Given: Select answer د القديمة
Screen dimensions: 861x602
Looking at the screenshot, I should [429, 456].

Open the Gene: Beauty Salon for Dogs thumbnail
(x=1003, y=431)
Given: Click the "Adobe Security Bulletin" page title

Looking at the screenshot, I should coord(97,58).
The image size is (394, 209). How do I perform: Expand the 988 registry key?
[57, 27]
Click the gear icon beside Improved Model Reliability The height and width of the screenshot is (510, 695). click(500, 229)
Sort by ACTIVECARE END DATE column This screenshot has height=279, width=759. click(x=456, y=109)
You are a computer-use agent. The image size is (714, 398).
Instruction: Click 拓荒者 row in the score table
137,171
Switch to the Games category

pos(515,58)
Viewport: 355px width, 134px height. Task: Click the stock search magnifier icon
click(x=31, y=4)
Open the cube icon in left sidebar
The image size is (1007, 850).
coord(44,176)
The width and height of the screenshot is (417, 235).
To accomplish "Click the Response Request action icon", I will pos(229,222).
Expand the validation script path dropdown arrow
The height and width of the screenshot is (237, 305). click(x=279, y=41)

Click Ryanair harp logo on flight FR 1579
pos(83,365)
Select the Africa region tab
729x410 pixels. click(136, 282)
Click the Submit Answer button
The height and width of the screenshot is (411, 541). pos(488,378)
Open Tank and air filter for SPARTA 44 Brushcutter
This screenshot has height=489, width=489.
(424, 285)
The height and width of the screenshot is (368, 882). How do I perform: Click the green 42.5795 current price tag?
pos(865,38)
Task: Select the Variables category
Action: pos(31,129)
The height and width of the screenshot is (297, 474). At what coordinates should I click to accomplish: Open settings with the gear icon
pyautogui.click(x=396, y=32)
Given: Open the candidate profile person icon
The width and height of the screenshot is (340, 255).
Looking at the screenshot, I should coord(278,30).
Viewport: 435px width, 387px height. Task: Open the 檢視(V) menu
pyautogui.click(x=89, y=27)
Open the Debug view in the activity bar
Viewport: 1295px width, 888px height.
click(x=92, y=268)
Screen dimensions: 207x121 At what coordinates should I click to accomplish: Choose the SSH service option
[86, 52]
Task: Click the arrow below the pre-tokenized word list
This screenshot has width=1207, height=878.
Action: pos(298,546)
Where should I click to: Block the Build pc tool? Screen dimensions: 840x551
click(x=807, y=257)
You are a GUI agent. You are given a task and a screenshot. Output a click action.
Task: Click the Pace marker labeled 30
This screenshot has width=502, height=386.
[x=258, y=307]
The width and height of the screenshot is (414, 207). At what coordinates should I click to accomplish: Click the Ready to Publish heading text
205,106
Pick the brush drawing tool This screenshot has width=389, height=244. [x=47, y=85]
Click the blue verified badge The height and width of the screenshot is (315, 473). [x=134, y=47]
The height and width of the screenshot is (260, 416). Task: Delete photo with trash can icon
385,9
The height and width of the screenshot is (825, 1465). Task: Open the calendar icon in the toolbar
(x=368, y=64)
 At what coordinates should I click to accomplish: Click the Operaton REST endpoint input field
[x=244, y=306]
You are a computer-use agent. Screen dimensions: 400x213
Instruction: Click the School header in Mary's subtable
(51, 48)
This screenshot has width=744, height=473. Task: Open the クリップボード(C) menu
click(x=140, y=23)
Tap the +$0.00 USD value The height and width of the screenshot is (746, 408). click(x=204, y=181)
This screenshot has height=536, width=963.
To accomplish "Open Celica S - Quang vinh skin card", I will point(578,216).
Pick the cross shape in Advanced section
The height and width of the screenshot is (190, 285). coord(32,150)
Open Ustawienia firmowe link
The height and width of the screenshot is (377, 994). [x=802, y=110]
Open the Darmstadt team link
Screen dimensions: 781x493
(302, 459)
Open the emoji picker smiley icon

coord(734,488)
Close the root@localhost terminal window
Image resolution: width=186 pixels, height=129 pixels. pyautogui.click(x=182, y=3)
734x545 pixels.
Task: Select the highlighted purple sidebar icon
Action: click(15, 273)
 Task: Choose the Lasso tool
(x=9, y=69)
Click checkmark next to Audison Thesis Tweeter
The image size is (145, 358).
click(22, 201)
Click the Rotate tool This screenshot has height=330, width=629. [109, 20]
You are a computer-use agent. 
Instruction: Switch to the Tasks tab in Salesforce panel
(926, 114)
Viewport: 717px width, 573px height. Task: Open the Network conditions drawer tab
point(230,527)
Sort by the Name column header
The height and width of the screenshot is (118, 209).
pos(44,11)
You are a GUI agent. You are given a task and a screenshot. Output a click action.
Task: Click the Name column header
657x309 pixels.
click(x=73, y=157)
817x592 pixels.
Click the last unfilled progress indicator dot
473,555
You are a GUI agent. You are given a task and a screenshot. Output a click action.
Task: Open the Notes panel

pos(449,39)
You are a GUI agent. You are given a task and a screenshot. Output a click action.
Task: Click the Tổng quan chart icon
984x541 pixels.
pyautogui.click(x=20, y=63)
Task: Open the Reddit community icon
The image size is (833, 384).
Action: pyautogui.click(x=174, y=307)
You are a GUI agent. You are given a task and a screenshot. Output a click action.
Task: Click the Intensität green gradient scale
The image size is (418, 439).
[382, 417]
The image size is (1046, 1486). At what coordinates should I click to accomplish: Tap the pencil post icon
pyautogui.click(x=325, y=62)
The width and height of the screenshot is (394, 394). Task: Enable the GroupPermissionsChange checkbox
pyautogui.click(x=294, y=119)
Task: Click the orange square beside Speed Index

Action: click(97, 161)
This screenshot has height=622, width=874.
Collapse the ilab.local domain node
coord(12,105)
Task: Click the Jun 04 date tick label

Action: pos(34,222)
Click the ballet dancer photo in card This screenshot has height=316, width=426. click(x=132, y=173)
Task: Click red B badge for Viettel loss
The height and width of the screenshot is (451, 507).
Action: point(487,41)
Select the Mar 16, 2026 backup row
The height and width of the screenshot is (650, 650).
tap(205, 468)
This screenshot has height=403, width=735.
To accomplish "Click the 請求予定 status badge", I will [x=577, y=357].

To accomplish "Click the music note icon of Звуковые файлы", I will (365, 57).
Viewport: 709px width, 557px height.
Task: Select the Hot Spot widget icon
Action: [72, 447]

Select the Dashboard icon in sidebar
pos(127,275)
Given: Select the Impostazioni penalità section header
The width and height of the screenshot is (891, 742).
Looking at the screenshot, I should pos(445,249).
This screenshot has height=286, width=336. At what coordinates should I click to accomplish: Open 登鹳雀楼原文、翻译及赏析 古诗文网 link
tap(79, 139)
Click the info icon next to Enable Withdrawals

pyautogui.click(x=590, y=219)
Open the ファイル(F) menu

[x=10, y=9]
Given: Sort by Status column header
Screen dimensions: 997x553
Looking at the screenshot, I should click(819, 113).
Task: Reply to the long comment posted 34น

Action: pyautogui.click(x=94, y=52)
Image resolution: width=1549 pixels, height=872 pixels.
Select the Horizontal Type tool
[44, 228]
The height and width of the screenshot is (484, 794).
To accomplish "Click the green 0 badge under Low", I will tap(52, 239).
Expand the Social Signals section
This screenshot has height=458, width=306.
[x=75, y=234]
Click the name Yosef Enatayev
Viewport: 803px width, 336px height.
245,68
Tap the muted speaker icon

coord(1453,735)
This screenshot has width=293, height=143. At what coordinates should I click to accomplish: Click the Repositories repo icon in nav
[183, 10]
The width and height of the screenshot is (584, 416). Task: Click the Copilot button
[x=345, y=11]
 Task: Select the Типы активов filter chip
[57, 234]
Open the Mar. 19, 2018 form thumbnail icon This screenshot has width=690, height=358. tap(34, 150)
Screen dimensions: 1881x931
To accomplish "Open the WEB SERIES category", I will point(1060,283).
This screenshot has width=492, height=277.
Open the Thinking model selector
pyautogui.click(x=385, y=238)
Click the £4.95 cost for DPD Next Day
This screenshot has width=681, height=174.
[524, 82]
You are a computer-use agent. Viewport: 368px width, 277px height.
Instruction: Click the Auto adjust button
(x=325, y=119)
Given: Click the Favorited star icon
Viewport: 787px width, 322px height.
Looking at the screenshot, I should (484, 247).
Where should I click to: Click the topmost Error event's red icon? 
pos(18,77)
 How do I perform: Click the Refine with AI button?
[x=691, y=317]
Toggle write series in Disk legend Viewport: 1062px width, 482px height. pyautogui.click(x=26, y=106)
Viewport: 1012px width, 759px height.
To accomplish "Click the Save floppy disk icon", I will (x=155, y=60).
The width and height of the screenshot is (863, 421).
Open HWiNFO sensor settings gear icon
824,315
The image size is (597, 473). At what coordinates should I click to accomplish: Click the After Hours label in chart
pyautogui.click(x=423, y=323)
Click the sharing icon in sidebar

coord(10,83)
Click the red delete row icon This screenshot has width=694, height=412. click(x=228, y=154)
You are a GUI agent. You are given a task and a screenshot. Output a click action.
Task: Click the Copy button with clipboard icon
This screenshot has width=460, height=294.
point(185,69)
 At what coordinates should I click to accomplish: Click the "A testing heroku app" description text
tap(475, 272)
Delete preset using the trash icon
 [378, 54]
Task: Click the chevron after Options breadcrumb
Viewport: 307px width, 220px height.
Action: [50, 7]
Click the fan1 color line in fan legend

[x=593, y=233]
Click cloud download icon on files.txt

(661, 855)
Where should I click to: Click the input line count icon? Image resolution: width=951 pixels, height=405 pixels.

Required work ::
Lay out the records from the start through the line containing "Looking at the screenshot, I should coord(97,58)." as a two-column CSV with the headers instruction and response. Give one row per record, and put each value in a single quoted field with its line breaks replaced by spaces.

Output of the task ::
instruction,response
"Given: Select answer د القديمة Screen dimensions: 861x602","Looking at the screenshot, I should [429, 456]."
"Open the Gene: Beauty Salon for Dogs thumbnail","(x=1003, y=431)"
"Given: Click the ""Adobe Security Bulletin"" page title","Looking at the screenshot, I should coord(97,58)."